- _Task prompt_:
Lines from the one containing "Open the 主要 category dropdown" through the end of the data are to be returned exactly, and no others.

[Stored data]
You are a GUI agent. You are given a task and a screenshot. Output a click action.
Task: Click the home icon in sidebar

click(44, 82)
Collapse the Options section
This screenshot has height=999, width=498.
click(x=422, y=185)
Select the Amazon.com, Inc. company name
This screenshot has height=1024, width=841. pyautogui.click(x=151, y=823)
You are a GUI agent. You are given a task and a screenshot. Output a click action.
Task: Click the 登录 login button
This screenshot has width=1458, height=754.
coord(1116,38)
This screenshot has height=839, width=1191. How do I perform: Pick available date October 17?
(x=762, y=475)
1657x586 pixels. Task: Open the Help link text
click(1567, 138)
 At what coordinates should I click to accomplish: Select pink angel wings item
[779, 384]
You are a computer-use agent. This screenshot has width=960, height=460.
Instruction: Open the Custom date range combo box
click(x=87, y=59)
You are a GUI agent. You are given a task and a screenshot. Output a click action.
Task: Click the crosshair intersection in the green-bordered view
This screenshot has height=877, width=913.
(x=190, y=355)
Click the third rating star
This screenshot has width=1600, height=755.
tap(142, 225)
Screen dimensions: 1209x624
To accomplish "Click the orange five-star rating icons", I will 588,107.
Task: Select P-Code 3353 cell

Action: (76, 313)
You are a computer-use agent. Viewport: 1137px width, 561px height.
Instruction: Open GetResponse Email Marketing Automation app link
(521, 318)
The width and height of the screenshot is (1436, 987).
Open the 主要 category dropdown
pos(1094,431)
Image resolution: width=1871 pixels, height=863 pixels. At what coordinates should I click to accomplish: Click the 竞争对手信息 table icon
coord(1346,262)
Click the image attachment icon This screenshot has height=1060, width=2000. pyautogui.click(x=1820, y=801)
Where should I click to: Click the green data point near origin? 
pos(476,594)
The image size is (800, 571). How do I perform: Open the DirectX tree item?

- _Expected answer_:
Open the 主要 category dropdown
pos(1094,431)
Image resolution: width=1871 pixels, height=863 pixels. At what coordinates should I click to accomplish: Click the 竞争对手信息 table icon
coord(1346,262)
Click the image attachment icon This screenshot has height=1060, width=2000. pyautogui.click(x=1820, y=801)
Where should I click to: Click the green data point near origin? 
pos(476,594)
The image size is (800, 571). How do I perform: Open the DirectX tree item?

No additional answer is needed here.